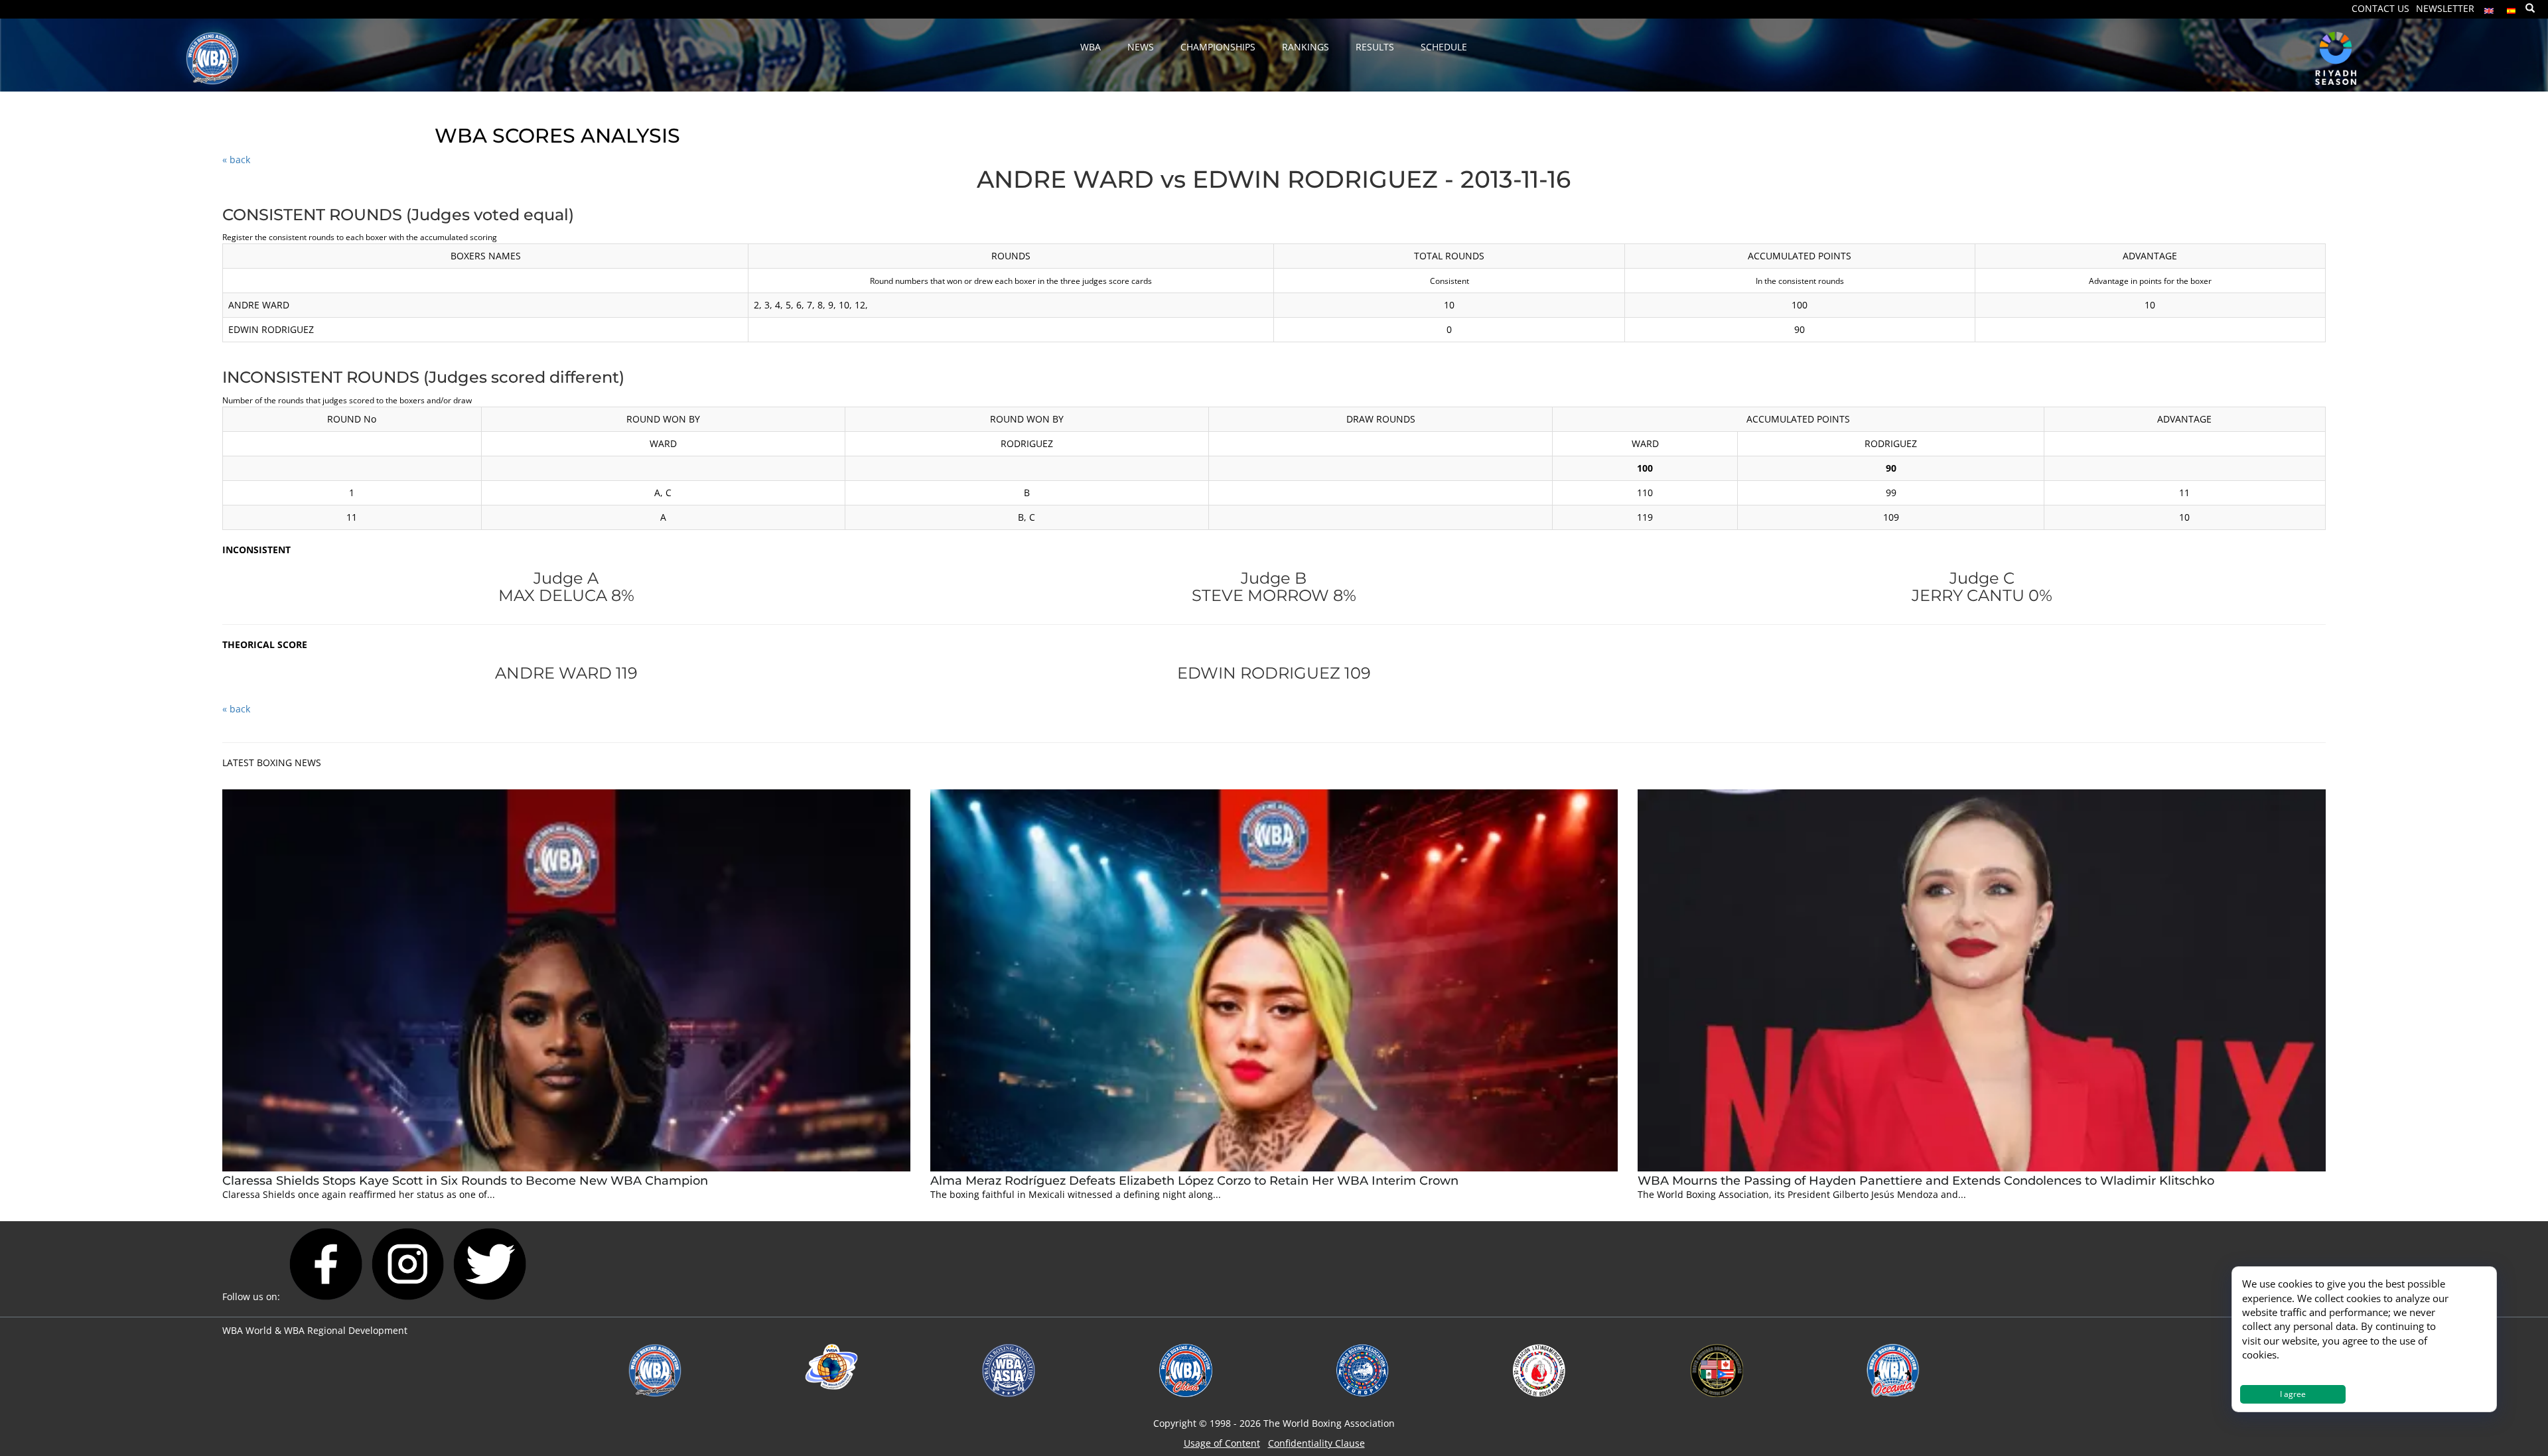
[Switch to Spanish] (2511, 7)
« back (236, 159)
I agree (2293, 1394)
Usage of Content (1222, 1443)
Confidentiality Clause (1316, 1443)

## PROBLEM REQUIREMENTS
All of the data above needs to be given again exactly. Leave out each image.

## ANSWER BOX
[Switch to Spanish] (2511, 7)
« back (236, 159)
I agree (2293, 1394)
Usage of Content (1222, 1443)
Confidentiality Clause (1316, 1443)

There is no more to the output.